**Supplied records:**
● ● ● ● ● ● ●

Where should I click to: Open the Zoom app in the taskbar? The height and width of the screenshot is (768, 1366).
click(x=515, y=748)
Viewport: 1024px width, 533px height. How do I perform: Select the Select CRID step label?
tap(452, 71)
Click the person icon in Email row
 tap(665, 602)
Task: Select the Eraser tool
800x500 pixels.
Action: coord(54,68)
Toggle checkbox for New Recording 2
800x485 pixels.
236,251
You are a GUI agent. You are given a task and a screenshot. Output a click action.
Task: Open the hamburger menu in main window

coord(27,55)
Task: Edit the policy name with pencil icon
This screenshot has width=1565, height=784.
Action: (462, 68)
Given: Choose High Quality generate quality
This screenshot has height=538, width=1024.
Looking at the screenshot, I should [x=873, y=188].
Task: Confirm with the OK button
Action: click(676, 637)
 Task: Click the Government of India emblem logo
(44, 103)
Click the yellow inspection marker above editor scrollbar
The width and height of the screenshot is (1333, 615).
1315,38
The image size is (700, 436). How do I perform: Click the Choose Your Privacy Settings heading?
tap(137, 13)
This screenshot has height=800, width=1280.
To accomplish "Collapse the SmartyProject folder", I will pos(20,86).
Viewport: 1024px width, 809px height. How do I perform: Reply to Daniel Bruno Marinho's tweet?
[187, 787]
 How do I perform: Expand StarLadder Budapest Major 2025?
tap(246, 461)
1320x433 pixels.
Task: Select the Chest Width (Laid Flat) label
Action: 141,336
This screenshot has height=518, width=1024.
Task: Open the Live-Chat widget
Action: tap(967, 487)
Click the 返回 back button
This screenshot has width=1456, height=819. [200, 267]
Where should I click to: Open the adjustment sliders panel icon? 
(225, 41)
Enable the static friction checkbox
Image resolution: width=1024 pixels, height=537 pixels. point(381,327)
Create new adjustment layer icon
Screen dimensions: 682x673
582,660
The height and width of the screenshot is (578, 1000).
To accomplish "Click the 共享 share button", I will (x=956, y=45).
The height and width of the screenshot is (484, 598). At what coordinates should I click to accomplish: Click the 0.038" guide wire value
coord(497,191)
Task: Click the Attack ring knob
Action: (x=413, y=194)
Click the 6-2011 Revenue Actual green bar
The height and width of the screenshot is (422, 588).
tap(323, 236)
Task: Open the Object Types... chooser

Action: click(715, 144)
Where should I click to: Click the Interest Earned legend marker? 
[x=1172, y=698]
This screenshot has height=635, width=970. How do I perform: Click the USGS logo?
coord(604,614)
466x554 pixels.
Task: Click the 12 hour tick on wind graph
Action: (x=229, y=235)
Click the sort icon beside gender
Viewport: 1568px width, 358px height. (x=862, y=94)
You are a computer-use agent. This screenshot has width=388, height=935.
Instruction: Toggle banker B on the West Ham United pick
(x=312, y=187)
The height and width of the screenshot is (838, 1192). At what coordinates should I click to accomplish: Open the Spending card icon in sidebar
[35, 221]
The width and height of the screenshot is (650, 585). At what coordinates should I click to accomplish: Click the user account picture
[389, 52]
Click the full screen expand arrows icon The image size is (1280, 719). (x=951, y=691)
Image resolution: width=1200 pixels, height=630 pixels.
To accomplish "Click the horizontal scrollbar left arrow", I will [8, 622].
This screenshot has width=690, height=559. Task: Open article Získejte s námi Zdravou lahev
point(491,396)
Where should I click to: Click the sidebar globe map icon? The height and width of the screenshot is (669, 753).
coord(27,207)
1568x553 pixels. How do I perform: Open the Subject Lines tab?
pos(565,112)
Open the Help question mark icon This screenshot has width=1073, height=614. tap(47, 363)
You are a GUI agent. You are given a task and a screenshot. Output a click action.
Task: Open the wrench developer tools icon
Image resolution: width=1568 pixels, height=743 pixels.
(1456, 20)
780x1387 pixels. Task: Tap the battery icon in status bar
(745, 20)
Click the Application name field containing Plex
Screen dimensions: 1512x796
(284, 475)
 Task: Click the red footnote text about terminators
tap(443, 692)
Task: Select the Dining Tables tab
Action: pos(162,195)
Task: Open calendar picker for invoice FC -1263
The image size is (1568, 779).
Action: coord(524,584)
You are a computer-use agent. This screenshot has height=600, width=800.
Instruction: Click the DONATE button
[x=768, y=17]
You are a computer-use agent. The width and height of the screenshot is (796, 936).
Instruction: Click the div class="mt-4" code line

● ● ● ● ● ● ●

**Activity:** Wherever the string "will" is found in the entries, copy the line it sits in.

**Your solution:**
To accomplish "Collapse the SmartyProject folder", I will pos(20,86).
To accomplish "Click the 共享 share button", I will (x=956, y=45).
To accomplish "Click the horizontal scrollbar left arrow", I will [8, 622].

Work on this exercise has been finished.